Giovani talenti per Classica al tramonto

  • Caravaggio piano Quartet

ROMA Secondo appuntamento del festival Classica al tramonto, la rassegna di musica da camera organizzata dalla IUC (Istituzione Universitaria dei Concerti) in un luogo particolarmente suggestivo, quasi nascosto tra il Tevere e le pendici del Gianicolo, il Museo Orto Botanico dell’Università “La Sapienza” (Largo Cristina di Svezia 23a, Roma). Venerdì 10 luglio alle 20.30 il concerto è diviso in due parti, affidate rsipettivamente alla pianista Beatrice Cori e al Caravaggio Piano Quartet, tra I migliori giovani talenti della musica italiana.

Apre il concerto la pianista Beatrice Cori, che appena ventitreenne è già vincitrice di vari concorsi nazionali e internazionali, tra cui il Paris International Music Competition, ed ha iniziato una promettente carriera in Italia e all’estero. Si presenta con un programma dall’alto coefficiente di difficoltà, basato sui tre autori che nel passato più hanno contributo allo sviluppo della tecnica pianistica e alla scoperta di nuove possibilità e nuove sonorità dello strumento: Claude Debussy con Estampes, Fryderyk Chopin con lo Studio n. 11 op. 25 e Franz Liszt con lo Studio Trascendentale n. 5 “Feux Follets” e con Reminiscenze di Don Giovanni.
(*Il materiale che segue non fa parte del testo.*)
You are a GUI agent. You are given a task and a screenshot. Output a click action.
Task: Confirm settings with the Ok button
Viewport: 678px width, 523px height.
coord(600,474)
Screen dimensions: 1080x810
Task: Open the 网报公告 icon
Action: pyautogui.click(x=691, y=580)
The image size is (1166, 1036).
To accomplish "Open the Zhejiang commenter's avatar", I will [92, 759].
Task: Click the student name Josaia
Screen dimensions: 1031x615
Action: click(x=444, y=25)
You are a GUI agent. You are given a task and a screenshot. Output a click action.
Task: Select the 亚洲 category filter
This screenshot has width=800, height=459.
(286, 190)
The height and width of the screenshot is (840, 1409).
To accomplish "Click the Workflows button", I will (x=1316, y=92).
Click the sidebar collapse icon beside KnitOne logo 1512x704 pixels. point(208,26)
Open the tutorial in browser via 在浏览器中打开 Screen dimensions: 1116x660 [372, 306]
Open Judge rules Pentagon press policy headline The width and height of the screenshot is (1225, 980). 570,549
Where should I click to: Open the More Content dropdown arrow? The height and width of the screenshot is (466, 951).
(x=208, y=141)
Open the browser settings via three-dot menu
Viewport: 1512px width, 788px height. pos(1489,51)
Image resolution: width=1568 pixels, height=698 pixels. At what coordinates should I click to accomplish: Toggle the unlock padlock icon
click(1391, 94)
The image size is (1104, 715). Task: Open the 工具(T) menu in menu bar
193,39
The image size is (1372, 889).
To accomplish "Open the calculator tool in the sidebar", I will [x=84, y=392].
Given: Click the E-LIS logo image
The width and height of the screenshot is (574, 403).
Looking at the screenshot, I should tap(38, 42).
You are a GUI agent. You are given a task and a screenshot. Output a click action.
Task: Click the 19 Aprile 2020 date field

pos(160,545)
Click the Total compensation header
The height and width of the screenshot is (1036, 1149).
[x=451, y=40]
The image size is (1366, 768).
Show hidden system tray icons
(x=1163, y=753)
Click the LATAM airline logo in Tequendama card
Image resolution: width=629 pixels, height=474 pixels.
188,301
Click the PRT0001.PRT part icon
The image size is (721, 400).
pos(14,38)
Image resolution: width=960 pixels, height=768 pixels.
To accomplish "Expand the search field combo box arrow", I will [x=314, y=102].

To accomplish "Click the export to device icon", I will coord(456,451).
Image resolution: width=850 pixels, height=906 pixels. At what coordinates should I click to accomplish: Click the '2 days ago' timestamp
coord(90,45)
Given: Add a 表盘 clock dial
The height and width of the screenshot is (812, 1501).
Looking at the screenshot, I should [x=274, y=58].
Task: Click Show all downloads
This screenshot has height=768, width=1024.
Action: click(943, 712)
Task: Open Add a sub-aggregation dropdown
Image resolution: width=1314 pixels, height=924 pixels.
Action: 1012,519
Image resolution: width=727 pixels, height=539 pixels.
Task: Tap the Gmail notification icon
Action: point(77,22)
Il concerto prosegue con il Caravaggio Piano Quartet: costituitosi nel 2017 e formato da tre giovani italiani e uno spagnolo, questo quartetto ha vinto l’anno scorso l’ambito Premio Farulli nell’ambito del prestigioso Premio Abbiati, assegnato dalla critica musicale italiana al miglior gruppo giovanile da camera. Ha già suonato in Italia, Spagna e altri paesi europei. Eseguirà il Quartetto con pianoforte n. 3 in do maggiore di Ludwig van Beethoven, composto nel 1785: si dimentica spesso che il piccolo Ludwig dimostrò una precocità simile a quella di Mozart, componendo a quindici anni questo capolavoro dal tono sereno e luminoso, lontano dai toni drammatici delle sue opere successive. A seguire il Quartetto con pianoforte in do minore n. 1 op. 15 di Gabriel Fauré, un capolavoro poco noto della fine dell’Ottocento, in cui il autore – che fu un esempio per i musicisti francesi delle generazioni successive, come  Debussy e Ravel -  trova qui un difficile punto di fusione tra la tradizione tedesca, con la sua attenzione alle strutture ampie e solide, e il gusto francese, fatto di spontanea eleganza e delicata sensibilità.

 
Saranno scrupolosamente osservate le norme sulla prevenzione del corona virus, in particolare il distanziamento sociale e l’uso della mascherina.

È consigliato l’acquisto dei biglietti in prevendita. Potranno essere acquistati on line su www.vivaticket.com o telefonando alla IUC ai numeri 06-3610051/2 dal lunedì al venerdì dalle 10 alle 13 e dalle 14 alle 17. Se ancora disponibili, i biglietti si potranno acquistare anche la sera stessa dalle ore 19.45 sul luogo del concerto.